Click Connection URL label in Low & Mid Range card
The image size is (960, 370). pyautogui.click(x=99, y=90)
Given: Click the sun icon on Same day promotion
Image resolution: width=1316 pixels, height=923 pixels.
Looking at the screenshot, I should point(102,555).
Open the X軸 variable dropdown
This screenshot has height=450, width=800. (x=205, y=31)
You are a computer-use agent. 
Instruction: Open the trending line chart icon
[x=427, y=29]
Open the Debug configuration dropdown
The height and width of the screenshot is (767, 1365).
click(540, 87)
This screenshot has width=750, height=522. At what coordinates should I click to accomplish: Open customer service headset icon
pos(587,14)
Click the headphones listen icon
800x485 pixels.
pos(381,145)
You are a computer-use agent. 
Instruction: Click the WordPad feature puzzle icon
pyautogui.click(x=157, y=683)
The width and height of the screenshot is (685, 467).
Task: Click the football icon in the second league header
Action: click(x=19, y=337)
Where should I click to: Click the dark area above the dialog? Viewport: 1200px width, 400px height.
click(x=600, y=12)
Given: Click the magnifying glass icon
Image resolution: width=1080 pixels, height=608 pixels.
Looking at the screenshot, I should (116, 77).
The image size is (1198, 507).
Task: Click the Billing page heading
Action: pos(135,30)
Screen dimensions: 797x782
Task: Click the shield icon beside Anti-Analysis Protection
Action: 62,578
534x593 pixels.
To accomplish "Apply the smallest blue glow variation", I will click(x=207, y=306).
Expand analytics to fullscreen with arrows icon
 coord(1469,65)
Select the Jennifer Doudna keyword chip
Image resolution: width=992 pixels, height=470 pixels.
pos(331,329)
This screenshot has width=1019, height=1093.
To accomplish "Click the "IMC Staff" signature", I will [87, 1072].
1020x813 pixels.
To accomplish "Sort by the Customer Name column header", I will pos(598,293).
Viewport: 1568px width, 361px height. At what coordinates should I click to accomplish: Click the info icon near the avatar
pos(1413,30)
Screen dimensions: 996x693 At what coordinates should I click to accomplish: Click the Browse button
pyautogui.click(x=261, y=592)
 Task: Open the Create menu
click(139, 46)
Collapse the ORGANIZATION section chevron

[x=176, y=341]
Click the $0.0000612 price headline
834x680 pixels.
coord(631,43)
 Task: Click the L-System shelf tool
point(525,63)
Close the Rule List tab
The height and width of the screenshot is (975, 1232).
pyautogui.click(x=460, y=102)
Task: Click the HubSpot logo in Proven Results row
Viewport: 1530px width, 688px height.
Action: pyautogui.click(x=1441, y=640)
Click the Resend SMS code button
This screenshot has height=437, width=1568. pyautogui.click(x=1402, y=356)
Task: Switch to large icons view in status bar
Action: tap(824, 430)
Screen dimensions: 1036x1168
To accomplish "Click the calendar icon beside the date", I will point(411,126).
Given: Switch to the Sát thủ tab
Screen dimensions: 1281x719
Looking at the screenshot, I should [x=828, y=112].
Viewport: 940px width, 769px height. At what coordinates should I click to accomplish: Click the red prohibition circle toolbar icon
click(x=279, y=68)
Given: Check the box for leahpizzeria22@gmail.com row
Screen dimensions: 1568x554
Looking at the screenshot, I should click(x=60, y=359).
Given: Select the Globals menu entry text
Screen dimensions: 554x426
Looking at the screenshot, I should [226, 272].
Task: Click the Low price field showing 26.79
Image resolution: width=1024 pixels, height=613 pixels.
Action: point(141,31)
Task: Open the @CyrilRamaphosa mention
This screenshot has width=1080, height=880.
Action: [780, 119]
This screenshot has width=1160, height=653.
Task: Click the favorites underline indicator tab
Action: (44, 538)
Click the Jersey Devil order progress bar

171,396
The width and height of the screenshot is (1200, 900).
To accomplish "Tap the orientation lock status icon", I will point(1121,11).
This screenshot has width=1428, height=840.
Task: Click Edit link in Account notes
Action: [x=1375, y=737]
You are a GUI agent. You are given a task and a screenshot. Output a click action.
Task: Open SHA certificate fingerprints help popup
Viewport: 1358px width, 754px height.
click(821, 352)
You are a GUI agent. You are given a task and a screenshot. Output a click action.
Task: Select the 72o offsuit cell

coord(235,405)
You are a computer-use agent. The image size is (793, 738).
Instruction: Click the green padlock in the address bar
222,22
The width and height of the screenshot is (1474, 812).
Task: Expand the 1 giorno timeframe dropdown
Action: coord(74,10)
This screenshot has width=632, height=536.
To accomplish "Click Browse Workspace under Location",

▬▬▬

> Problem statement:
Give the entries again in full, exactly as they are written.

> Output:
Click Connection URL label in Low & Mid Range card
The image size is (960, 370). pyautogui.click(x=99, y=90)
Given: Click the sun icon on Same day promotion
Image resolution: width=1316 pixels, height=923 pixels.
Looking at the screenshot, I should point(102,555).
Open the X軸 variable dropdown
This screenshot has height=450, width=800. (x=205, y=31)
You are a computer-use agent. 
Instruction: Open the trending line chart icon
[x=427, y=29]
Open the Debug configuration dropdown
The height and width of the screenshot is (767, 1365).
click(540, 87)
This screenshot has width=750, height=522. At what coordinates should I click to accomplish: Open customer service headset icon
pos(587,14)
Click the headphones listen icon
800x485 pixels.
pos(381,145)
You are a computer-use agent. 
Instruction: Click the WordPad feature puzzle icon
pyautogui.click(x=157, y=683)
The width and height of the screenshot is (685, 467).
Task: Click the football icon in the second league header
Action: click(x=19, y=337)
Where should I click to: Click the dark area above the dialog? Viewport: 1200px width, 400px height.
click(x=600, y=12)
Given: Click the magnifying glass icon
Image resolution: width=1080 pixels, height=608 pixels.
Looking at the screenshot, I should (116, 77).
The image size is (1198, 507).
Task: Click the Billing page heading
Action: pos(135,30)
Screen dimensions: 797x782
Task: Click the shield icon beside Anti-Analysis Protection
Action: 62,578
534x593 pixels.
To accomplish "Apply the smallest blue glow variation", I will click(x=207, y=306).
Expand analytics to fullscreen with arrows icon
 coord(1469,65)
Select the Jennifer Doudna keyword chip
Image resolution: width=992 pixels, height=470 pixels.
pos(331,329)
This screenshot has width=1019, height=1093.
To accomplish "Click the "IMC Staff" signature", I will [87, 1072].
1020x813 pixels.
To accomplish "Sort by the Customer Name column header", I will pos(598,293).
Viewport: 1568px width, 361px height. At what coordinates should I click to accomplish: Click the info icon near the avatar
pos(1413,30)
Screen dimensions: 996x693 At what coordinates should I click to accomplish: Click the Browse button
pyautogui.click(x=261, y=592)
 Task: Open the Create menu
click(139, 46)
Collapse the ORGANIZATION section chevron

[x=176, y=341]
Click the $0.0000612 price headline
834x680 pixels.
coord(631,43)
 Task: Click the L-System shelf tool
point(525,63)
Close the Rule List tab
The height and width of the screenshot is (975, 1232).
pyautogui.click(x=460, y=102)
Task: Click the HubSpot logo in Proven Results row
Viewport: 1530px width, 688px height.
Action: pyautogui.click(x=1441, y=640)
Click the Resend SMS code button
This screenshot has height=437, width=1568. pyautogui.click(x=1402, y=356)
Task: Switch to large icons view in status bar
Action: tap(824, 430)
Screen dimensions: 1036x1168
To accomplish "Click the calendar icon beside the date", I will point(411,126).
Given: Switch to the Sát thủ tab
Screen dimensions: 1281x719
Looking at the screenshot, I should [x=828, y=112].
Viewport: 940px width, 769px height. At what coordinates should I click to accomplish: Click the red prohibition circle toolbar icon
click(x=279, y=68)
Given: Check the box for leahpizzeria22@gmail.com row
Screen dimensions: 1568x554
Looking at the screenshot, I should click(x=60, y=359).
Given: Select the Globals menu entry text
Screen dimensions: 554x426
Looking at the screenshot, I should [226, 272].
Task: Click the Low price field showing 26.79
Image resolution: width=1024 pixels, height=613 pixels.
Action: point(141,31)
Task: Open the @CyrilRamaphosa mention
This screenshot has width=1080, height=880.
Action: [780, 119]
This screenshot has width=1160, height=653.
Task: Click the favorites underline indicator tab
Action: (44, 538)
Click the Jersey Devil order progress bar

171,396
The width and height of the screenshot is (1200, 900).
To accomplish "Tap the orientation lock status icon", I will point(1121,11).
This screenshot has width=1428, height=840.
Task: Click Edit link in Account notes
Action: [x=1375, y=737]
You are a GUI agent. You are given a task and a screenshot. Output a click action.
Task: Open SHA certificate fingerprints help popup
Viewport: 1358px width, 754px height.
click(821, 352)
You are a GUI agent. You are given a task and a screenshot. Output a click action.
Task: Select the 72o offsuit cell

coord(235,405)
You are a computer-use agent. The image size is (793, 738).
Instruction: Click the green padlock in the address bar
222,22
The width and height of the screenshot is (1474, 812).
Task: Expand the 1 giorno timeframe dropdown
Action: coord(74,10)
This screenshot has width=632, height=536.
To accomplish "Click Browse Workspace under Location",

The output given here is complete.